* EXERCISE BRIEF *
Copy the records below verbatim, from the first line through the line containing "The width and height of the screenshot is (1540, 784).", inclusive, and output nothing else.

* Records from a dataset *
______________________________

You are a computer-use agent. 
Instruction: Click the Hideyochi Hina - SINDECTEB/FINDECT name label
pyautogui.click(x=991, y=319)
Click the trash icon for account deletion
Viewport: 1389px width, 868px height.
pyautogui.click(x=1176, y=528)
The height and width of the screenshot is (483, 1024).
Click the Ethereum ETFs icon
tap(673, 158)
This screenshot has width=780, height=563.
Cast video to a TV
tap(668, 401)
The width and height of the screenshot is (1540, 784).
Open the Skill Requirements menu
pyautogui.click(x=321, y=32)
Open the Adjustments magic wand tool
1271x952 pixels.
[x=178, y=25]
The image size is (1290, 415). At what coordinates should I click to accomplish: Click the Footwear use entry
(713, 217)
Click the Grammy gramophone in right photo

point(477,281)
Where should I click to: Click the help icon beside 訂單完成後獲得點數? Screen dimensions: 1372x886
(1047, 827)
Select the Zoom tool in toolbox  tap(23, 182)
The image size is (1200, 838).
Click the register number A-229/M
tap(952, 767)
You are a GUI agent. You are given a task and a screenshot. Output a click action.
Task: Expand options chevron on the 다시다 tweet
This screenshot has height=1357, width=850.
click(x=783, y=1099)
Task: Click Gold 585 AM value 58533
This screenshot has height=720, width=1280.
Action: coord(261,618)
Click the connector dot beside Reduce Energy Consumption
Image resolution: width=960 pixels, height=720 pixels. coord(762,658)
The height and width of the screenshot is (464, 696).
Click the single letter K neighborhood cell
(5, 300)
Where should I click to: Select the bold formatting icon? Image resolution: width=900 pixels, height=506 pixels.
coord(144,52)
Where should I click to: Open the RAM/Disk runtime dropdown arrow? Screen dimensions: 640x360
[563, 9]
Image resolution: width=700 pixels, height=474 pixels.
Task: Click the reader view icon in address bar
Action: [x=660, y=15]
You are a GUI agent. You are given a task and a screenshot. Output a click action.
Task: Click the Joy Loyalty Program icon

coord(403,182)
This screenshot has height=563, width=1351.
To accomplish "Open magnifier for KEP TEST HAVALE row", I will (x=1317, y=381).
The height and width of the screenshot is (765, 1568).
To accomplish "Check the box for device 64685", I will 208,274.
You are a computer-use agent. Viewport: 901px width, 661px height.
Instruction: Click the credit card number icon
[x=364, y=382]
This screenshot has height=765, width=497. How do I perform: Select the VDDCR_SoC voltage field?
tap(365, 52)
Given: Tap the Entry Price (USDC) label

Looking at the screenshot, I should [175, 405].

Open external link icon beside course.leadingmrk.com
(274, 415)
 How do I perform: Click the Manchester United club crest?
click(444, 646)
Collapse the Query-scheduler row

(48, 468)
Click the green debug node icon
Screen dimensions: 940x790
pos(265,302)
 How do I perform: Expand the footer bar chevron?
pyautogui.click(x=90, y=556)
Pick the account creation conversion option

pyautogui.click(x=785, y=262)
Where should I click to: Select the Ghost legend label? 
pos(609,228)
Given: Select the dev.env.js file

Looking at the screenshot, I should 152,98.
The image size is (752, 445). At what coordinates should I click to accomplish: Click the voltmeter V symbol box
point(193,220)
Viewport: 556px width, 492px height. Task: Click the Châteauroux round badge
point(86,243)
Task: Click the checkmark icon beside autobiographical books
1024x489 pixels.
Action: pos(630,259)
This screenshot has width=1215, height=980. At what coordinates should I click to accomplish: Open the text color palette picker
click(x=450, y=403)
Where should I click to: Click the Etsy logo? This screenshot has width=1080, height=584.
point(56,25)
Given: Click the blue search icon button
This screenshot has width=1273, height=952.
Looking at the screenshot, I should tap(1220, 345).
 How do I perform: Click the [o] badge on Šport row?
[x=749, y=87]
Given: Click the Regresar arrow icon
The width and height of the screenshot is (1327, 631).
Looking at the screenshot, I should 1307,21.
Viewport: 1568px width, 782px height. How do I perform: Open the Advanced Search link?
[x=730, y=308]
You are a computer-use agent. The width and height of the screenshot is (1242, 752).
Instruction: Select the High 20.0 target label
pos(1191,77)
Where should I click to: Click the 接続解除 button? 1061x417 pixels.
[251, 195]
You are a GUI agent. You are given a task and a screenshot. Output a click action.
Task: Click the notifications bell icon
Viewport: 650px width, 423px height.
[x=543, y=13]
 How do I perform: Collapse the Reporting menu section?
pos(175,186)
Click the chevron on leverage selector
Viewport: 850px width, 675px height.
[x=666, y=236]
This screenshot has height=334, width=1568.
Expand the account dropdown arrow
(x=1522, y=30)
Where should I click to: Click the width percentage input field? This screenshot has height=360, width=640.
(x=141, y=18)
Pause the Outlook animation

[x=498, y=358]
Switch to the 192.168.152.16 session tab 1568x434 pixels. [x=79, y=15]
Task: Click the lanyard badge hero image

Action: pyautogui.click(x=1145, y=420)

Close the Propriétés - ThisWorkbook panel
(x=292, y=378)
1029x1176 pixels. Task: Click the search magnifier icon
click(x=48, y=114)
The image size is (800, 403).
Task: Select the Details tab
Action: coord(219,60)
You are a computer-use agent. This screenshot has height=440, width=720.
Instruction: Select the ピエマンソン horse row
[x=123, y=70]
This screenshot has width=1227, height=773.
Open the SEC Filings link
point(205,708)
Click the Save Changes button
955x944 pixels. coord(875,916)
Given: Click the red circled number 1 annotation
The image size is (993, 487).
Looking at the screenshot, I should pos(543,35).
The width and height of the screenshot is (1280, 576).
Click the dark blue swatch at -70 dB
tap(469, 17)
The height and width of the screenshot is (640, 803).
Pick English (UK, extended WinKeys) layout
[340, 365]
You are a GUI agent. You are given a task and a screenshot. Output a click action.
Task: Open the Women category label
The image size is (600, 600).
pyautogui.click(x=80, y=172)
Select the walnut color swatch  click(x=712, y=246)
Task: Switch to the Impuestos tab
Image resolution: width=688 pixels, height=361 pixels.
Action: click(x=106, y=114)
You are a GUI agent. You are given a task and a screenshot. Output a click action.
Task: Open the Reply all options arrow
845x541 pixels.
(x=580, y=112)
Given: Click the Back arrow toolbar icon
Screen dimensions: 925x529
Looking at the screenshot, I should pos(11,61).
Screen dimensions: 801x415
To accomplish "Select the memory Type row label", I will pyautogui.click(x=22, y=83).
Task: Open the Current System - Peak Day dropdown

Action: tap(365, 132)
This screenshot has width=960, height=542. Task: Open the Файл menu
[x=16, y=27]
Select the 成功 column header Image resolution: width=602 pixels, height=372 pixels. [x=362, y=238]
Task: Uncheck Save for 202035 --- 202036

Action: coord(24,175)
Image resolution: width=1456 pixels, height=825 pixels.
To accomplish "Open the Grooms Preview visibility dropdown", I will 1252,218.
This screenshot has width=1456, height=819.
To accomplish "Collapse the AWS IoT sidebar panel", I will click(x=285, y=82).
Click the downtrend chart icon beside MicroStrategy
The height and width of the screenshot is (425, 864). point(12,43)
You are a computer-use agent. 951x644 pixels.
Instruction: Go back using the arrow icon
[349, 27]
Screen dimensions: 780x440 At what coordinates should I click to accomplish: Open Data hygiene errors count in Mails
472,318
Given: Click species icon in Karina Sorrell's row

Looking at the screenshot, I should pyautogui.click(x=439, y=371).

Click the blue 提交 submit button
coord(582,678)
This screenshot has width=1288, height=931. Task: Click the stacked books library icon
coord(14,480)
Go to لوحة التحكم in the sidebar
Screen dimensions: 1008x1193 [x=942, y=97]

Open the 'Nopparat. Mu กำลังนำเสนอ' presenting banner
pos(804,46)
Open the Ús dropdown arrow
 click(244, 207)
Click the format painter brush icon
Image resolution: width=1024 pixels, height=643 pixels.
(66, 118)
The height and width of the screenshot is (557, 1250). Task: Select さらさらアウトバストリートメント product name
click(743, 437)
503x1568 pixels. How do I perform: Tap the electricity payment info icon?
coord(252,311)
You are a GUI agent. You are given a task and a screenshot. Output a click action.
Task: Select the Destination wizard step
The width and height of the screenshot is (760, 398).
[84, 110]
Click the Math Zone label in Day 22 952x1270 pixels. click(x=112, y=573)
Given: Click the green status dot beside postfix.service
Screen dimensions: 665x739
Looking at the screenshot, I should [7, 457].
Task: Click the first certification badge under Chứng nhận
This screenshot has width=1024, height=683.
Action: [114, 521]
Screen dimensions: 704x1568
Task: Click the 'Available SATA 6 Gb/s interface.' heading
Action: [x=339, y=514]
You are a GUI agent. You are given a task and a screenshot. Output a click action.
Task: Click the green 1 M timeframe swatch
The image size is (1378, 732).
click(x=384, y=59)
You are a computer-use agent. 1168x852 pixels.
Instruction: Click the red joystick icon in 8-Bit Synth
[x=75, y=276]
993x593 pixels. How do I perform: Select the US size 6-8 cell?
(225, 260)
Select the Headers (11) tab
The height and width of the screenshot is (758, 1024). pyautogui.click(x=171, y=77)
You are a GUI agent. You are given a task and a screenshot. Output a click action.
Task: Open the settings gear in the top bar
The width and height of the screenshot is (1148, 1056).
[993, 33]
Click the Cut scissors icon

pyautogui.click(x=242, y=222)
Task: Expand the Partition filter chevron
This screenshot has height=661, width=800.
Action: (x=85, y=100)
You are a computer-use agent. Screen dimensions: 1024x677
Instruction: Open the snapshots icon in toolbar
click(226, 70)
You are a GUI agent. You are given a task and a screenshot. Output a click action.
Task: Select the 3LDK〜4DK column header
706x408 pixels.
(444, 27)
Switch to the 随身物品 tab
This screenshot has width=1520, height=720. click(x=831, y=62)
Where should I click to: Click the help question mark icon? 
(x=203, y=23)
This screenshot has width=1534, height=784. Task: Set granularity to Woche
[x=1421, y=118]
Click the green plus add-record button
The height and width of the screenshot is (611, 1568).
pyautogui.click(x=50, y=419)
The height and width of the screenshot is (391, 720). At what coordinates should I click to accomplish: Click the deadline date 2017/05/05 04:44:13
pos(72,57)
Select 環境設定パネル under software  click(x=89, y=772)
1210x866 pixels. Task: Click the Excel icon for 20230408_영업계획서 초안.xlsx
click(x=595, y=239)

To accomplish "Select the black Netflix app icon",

______________________________

* RESULT OF THE EXERCISE *
You are a computer-use agent. 
Instruction: Click the Hideyochi Hina - SINDECTEB/FINDECT name label
pyautogui.click(x=991, y=319)
Click the trash icon for account deletion
Viewport: 1389px width, 868px height.
pyautogui.click(x=1176, y=528)
The height and width of the screenshot is (483, 1024).
Click the Ethereum ETFs icon
tap(673, 158)
This screenshot has width=780, height=563.
Cast video to a TV
tap(668, 401)
The width and height of the screenshot is (1540, 784).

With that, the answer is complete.